Consigne: Reprenez le texte consacré au film « Grand froid » à la suite de sa dernière phrase et poursuivez-le.

Sujet sensible, voire tabou, la mort est au centre de quelques longs métrages mémorables. Je songe notamment à "Harold et Maude" ou, plus près de nous, au superbe "Au revoir là haut".   En mettant en scène une entreprise de pompes funèbres, "Grand froid" et sa très belle distribution, prenait un risque : traiter de ce que deviennent les corps après leur trépas et de ceux qui en prennent soin n'était pas un sujet facile. Pour son premier film, Gérard Pautonnier a reçu un accueil public un peu frileux, malgré quelques bonnes critiques.

L'entreprise de pompes funèbres d'Edmond Zweck périclite : ses deux employés ne seront pas payés ce mois-ci. Heureusement pour eux, ils se voient chargés d'emmener un défunt vers son dernier domicile, un cimetière perdu au milieu de nulle part. Voilà donc Georges et Eddy partis enterrer un mort, suivis par sa veuve, son frère et un prêtre énergique et impatient. Ils ne sont pas au bout de leurs peine et c'est un drôle de périple qui les attend.

Données fournies:
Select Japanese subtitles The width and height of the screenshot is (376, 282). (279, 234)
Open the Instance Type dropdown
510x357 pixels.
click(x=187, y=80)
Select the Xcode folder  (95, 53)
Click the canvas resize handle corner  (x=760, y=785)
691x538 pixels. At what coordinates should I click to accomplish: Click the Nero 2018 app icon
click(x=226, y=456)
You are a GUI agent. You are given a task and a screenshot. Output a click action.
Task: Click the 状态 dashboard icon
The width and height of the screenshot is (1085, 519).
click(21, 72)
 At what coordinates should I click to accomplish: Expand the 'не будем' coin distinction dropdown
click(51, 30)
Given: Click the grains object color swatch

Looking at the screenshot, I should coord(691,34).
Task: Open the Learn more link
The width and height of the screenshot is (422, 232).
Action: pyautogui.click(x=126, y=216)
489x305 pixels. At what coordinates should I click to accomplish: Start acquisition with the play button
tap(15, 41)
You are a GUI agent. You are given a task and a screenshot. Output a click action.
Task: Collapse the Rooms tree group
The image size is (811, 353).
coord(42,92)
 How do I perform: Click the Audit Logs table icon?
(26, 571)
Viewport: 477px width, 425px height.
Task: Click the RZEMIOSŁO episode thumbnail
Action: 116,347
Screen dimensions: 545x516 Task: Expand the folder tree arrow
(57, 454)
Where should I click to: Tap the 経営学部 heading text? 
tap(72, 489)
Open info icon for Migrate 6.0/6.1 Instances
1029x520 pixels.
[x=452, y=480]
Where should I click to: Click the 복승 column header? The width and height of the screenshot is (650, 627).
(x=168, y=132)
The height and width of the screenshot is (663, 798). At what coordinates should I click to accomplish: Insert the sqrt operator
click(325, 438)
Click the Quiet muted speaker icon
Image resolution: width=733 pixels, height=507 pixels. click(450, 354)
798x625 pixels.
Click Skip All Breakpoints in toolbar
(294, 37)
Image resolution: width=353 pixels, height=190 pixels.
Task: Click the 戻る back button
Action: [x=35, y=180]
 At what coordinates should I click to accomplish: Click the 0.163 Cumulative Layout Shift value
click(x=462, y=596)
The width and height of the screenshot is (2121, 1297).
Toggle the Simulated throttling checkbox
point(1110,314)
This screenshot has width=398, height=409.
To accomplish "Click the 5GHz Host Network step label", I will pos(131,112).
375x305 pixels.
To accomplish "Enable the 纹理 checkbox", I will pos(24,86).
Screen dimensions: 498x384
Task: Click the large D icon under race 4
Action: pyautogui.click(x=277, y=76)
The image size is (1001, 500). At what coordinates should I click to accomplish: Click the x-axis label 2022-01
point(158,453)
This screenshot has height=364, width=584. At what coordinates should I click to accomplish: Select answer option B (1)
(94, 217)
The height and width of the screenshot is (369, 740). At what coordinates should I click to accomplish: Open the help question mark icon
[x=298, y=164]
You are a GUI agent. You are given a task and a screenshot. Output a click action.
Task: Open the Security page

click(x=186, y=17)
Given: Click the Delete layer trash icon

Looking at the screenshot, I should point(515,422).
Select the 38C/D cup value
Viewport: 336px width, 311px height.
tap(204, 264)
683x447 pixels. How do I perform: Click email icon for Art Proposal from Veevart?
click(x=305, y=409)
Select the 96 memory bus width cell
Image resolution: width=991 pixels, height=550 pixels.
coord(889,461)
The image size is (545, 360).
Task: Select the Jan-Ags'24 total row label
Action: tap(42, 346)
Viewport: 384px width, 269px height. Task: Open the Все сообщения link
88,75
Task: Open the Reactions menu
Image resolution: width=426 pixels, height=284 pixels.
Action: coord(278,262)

Résultat:
Dès ses premières images, "Grand froid" donne le ton : c'est le froid qui domine (avec un titre pareil, c'est normal) et qui est omniprésent. Dans une bourgade sans doute coincée quelque part entre la Belgique et la Pologne (c'est vous dire l'exotisme), les personnages n'ont pour se tenir chaud que leur chaleur humaine. 
C'est la meilleure qui soit. 

Que ce soit par ses décors ou sa mise en scène, "Grand froid" impose un style, très rapidement et plonge son spectateur dans une ambiance unique, ou presque. Porté par ses interprètes, le film acquiert rapidement une identité propre, en grande partie grâce à ses personnages, à la fois insolites et terriblement humains. C'est encore une fois grâce à ses acteurs, tous remarquables, qu'il s'agisse de l'indispensable Jean-Pierre Bacri, d'Arthur Dupont, d'Olivier Gourmet ou des seconds rôles, dont Sam Karman ou Wim Willaert, pour ne citer qu'eux. 

Cependant, après la mise en place de son univers macabre, Gérard Pautonnier peine à conclure l'affaire. Le scénario de "Grand froid" tourne souvent à vide, et l'humour dont il se réclame ne fonctionne pas toujours, désamorcé par des scènes plus lentes et parfois même dramatiques. On pense aux frères Coen, mais on regrette de ne pas trouver ici l'absurdité ou la causticité qui aurait fait de "Grand froid" une comédie noire et grinçante comme on peut les aimer.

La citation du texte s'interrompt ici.